Please find every line in the entries below that contains the string "will", and copy it.

======== Data to process ========

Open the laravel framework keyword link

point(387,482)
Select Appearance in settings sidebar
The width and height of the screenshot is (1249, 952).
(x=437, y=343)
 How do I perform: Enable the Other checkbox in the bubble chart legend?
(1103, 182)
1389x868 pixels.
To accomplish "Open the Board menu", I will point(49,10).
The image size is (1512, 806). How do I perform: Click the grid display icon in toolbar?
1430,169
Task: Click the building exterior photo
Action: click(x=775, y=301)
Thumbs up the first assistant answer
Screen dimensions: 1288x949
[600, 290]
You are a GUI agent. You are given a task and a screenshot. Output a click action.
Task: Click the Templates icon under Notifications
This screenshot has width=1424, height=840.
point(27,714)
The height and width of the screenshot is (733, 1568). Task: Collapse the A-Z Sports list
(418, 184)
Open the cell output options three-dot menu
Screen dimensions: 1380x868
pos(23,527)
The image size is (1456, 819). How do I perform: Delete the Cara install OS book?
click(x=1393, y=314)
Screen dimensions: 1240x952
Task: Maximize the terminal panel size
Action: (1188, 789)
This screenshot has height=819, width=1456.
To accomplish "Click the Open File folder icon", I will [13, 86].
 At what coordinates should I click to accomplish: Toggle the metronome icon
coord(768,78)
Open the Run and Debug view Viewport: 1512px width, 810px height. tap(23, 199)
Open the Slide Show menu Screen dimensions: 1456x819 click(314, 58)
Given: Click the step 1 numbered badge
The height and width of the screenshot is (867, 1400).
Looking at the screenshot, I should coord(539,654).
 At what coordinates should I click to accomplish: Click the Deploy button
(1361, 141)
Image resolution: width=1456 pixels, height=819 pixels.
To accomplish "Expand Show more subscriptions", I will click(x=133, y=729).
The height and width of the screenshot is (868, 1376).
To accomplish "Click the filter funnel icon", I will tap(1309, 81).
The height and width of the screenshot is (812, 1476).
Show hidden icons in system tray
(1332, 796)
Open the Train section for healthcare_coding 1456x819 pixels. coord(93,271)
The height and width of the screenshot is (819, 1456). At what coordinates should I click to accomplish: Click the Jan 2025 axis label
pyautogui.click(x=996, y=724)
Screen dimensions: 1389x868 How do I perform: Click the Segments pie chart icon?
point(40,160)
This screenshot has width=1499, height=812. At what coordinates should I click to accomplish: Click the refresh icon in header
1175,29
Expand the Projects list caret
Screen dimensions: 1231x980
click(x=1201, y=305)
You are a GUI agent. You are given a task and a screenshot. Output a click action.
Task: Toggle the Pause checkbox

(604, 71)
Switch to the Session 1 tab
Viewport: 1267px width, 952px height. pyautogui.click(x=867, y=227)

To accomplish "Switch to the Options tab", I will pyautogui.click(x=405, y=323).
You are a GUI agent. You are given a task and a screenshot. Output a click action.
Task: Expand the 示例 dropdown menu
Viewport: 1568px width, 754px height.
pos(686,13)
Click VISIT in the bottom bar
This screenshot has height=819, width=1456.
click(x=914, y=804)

========

The answer.
To accomplish "Open the Board menu", I will point(49,10).
To accomplish "Click the Open File folder icon", I will [13, 86].
To accomplish "Expand Show more subscriptions", I will click(x=133, y=729).
To accomplish "Click the filter funnel icon", I will tap(1309, 81).
To accomplish "Switch to the Options tab", I will pyautogui.click(x=405, y=323).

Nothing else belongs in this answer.